• Source excerpt:
<<<<
The Substance aims to tackle the issue of impossible Hollywood beauty standards and sees Demi play the role of Elisabeth Sparkle.

Unceremoniously sacked as she hits her 50th birthday, Elisabeth discovers a black-market drug which can create a 'younger, more beautiful, more perfect' version of its user. But the drug's strict conditions are gruesome.

So gruesome in fact, that cinema-goers have been walking out of after just minutes due to the extreme level of gore.

'At least 20 people walked out of my screening in Leicester Square before the end. It was brutal,' a viewer told The Sun .

'Most people watched it through their hands. It was the most graphic film I've ever seen.'

Demi discussed the film and her character on her first ever appearance on The Graham Norton Show on Friday.

The Ghost star was joined on the show by her canine companion Pilaf, a chihuahua who attends many of her public events with her.

Her little dog proved to be an instant hit with Lady Gaga, who was also on the show alongside Colin Farrell and Richard Ayoade.

Talking about the critically acclaimed film, she said: 'It is almost impossible to fully describe because it is dealing with some serious subject matters.

'The best way I can sum it up is that it is like The Picture of Dorian Gray meets Death Becomes Her meets a Jane Fonda workout video.'

Asked if it was liberating not to worry about what she looked like for the role she said: 'I was very much pushed out of my comfort zone, but it was great to show up and be allowed to look bad!'

Elsewhere in the conversation, Demi reminisced about being nude on the cover of Vanity Fair when she was seven months pregnant with daughter Scout.
>>>>
• Challenges:
a - Quote the records from the line containing "Open the 全部状态" up to and including the final line of the records.
b - Write the next part of the article on Demi Moore and The Substance, picking up after its last sentence.
The records bear no relation to the text about The Substance.

• Data shown:
<<<<
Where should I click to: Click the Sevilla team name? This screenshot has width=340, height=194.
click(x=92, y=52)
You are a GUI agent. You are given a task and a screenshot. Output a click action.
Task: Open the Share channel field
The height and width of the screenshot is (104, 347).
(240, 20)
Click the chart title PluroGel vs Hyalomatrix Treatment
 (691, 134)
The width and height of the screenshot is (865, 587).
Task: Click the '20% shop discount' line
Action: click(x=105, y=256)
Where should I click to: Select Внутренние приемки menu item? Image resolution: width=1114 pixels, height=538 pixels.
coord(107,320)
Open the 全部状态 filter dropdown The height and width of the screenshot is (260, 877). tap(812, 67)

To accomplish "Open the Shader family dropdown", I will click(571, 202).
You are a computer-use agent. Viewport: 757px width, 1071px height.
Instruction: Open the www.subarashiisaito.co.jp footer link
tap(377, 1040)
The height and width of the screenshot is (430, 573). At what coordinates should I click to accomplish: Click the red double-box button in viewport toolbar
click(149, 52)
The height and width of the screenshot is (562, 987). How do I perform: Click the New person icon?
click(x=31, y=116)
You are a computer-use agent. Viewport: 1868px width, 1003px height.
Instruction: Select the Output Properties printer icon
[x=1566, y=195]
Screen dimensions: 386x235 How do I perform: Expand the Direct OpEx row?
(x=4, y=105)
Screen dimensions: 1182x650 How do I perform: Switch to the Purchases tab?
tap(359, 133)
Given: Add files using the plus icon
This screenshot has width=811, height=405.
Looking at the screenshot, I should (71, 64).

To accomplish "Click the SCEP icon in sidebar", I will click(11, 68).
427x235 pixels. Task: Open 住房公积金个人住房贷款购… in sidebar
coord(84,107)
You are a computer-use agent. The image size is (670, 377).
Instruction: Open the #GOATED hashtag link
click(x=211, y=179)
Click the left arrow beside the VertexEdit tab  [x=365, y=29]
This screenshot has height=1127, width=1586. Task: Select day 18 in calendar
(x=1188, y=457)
>>>>
• Expected outputs:
a -
Open the 全部状态 filter dropdown The height and width of the screenshot is (260, 877). tap(812, 67)

To accomplish "Open the Shader family dropdown", I will click(571, 202).
You are a computer-use agent. Viewport: 757px width, 1071px height.
Instruction: Open the www.subarashiisaito.co.jp footer link
tap(377, 1040)
The height and width of the screenshot is (430, 573). At what coordinates should I click to accomplish: Click the red double-box button in viewport toolbar
click(149, 52)
The height and width of the screenshot is (562, 987). How do I perform: Click the New person icon?
click(x=31, y=116)
You are a computer-use agent. Viewport: 1868px width, 1003px height.
Instruction: Select the Output Properties printer icon
[x=1566, y=195]
Screen dimensions: 386x235 How do I perform: Expand the Direct OpEx row?
(x=4, y=105)
Screen dimensions: 1182x650 How do I perform: Switch to the Purchases tab?
tap(359, 133)
Given: Add files using the plus icon
This screenshot has width=811, height=405.
Looking at the screenshot, I should (71, 64).

To accomplish "Click the SCEP icon in sidebar", I will click(11, 68).
427x235 pixels. Task: Open 住房公积金个人住房贷款购… in sidebar
coord(84,107)
You are a computer-use agent. The image size is (670, 377).
Instruction: Open the #GOATED hashtag link
click(x=211, y=179)
Click the left arrow beside the VertexEdit tab  [x=365, y=29]
This screenshot has height=1127, width=1586. Task: Select day 18 in calendar
(x=1188, y=457)

b -
She said: 'It really was taken just for me but then I got the call to say they would like to use it. I said yes, never thinking it would have the impact it did.'

The Substance's 'deliciously unhinged and dread-inducing' levels of gore that have really commanded the critics' attention, with one describing it as 'a shocking assault on the senses'.

The film sees Elisabeth dealt a devastating blow on her birthday when she is fired by ruthless executive, played by Dennis Quaid.

Feeling rejected by a town that once loved her and despairing over her bygone star power, Elisabeth learns from a handsome young nurse about a black-market drug that promises to turn the user into a 'younger, more beautiful, more perfect' version of them self.

Though Elisabeth initially tosses the phone number in the bin, she soon fishes it out in a desperate panic and places an order.

The one rule to follow is that Elisabeth and her better self Sue (Margaret Qualley) must trade places every seven days.

So for one week at a time, she is forced again to live as her 50-year-old self.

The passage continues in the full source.